TAREFAS A REALIZAR:
a – Cite o trecho do artigo sobre radiologia veterinária que vai de "É perfeitamente compreensível" a "da saúde pública.".
b – Segundo o artigo sobre radiologia veterinária, em que dia chegou a mensagem do WhatsApp com o link para o site da APA?

TEXTO FORNECIDO:
────────────────────
Artigo de opinião – Radiologia Veterinária

ARTIGO DE OPINIÃO

Radiologia Veterinária

POR HUGO LOPES

Hugo_lopes

“São poucas as histórias reais em que David vence Golias, neste caso, em que o especialista consegue que o jurista o ouça. Esta é uma delas.”

Foi um “bling” do WhatsApp igual a tantos outros recebidos ao longo do dia, mas este “bling”, do passado  dia 8 de agosto, trazia boas notícias sob a forma de um link para o site oficial da Agência Portuguesa do Ambiente (APA). A mensagem que acompanhava o link dizia apenas “Consegues averiguar?”, insinuando o tom de, como diz a sabedoria popular, “Quando a esmola é grande o pobre desconfia”… 

Tratava-se de um comunicado da APA a anunciar, depois do habitual “sermão” burocrático e jurídico, que “passam a estar abrangidos por esta modalidade simplificada de autorização (o registo), e dispensadas de licenciamento, as seguintes práticas: 

1. Operação em local fixo de geradores de radiação para fins de medicina veterinária. (…) “

Tomei a liberdade de parar por um momento e saborear aquelas palavras e o seu significado. Reclinei-me na cadeira, esbocei um sorriso e pensei: afinal ainda há alguma sensatez neste país… 

É perfeitamente compreensível que uma simples troca de conceitos como esta, “registo” em vez de “licenciamento”, possa passar de certa forma despercebida e não espelhe logo a diferença que isso na prática fará na nossa profissão: mas faz. Faz, e é uma subtil diferença pela qual todos lutámos muito, que foi apenas possível com a união da nossa classe e das suas estruturas representativas, e com o contributo individual de milhares de médicos veterinários, estudantes e do público em geral. É uma pequena troca de conceitos com grandes consequências, no fundo, uma vitória da medicina veterinária que ajuda a defender os interesses da saúde animal e da saúde pública.
────────────────────
DADOS APRESENTADOS:
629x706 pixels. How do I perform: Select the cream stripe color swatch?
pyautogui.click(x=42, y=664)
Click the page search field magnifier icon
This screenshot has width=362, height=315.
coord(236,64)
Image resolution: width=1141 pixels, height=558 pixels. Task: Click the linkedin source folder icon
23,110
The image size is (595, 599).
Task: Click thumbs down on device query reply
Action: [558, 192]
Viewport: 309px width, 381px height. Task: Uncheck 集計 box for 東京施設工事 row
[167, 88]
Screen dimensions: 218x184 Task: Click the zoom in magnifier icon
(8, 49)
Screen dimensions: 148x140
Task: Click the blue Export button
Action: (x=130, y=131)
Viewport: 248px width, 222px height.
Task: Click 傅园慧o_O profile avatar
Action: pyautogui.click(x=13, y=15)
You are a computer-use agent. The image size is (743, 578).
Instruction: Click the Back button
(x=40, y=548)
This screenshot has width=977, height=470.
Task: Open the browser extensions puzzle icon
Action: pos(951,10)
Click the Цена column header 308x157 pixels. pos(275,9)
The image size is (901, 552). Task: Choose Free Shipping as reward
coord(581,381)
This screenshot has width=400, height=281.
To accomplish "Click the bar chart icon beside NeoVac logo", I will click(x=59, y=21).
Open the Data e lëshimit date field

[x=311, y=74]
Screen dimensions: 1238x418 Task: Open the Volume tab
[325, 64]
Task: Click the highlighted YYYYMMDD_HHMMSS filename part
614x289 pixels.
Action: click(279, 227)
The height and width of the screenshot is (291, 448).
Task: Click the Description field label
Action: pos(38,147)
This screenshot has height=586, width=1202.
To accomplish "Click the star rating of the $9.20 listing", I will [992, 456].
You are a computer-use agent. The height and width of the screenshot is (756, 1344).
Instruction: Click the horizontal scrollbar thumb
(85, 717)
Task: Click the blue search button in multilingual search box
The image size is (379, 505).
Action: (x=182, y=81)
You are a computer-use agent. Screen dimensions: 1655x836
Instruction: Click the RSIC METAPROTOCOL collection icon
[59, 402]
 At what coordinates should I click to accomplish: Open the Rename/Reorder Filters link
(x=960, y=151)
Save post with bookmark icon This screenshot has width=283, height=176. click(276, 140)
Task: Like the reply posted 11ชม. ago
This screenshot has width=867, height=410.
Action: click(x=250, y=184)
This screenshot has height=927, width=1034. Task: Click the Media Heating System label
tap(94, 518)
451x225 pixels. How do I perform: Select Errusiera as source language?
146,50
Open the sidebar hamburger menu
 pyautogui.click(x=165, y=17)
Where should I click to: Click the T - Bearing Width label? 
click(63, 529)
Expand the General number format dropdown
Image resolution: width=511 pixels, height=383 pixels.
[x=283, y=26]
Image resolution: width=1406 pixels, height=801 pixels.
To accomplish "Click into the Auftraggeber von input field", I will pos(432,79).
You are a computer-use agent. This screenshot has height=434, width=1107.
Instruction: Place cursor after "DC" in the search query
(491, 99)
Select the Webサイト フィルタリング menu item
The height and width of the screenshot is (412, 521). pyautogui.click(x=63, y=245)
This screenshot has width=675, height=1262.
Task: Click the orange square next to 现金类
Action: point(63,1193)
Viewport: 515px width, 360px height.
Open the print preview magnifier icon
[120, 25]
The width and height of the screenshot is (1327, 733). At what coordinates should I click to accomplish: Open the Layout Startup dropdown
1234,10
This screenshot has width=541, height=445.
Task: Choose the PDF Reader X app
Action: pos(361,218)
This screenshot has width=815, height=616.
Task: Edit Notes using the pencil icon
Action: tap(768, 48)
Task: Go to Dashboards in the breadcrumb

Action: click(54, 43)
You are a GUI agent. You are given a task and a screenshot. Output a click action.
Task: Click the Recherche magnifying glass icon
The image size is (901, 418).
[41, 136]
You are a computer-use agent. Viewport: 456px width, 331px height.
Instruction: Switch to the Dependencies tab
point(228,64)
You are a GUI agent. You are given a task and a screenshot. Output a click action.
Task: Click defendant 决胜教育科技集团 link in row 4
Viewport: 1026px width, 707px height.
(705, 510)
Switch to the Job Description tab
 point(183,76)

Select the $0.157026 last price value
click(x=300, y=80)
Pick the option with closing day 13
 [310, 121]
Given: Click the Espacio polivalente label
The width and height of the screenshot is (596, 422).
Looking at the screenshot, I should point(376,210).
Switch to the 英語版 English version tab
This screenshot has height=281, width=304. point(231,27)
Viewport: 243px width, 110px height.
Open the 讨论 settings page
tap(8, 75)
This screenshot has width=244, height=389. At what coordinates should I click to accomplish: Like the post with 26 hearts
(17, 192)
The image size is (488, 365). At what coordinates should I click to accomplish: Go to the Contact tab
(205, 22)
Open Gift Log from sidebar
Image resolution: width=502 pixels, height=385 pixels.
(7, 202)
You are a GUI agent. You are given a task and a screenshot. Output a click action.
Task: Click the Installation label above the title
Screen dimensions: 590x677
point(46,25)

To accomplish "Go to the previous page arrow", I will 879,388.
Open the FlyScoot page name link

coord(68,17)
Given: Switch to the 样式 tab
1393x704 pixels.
────────────────────
SECÇÃO DE RESPOSTAS:
a –
É perfeitamente compreensível que uma simples troca de conceitos como esta, “registo” em vez de “licenciamento”, possa passar de certa forma despercebida e não espelhe logo a diferença que isso na prática fará na nossa profissão: mas faz. Faz, e é uma subtil diferença pela qual todos lutámos muito, que foi apenas possível com a união da nossa classe e das suas estruturas representativas, e com o contributo individual de milhares de médicos veterinários, estudantes e do público em geral. É uma pequena troca de conceitos com grandes consequências, no fundo, uma vitória da medicina veterinária que ajuda a defender os interesses da saúde animal e da saúde pública.

b – A 8 de agosto.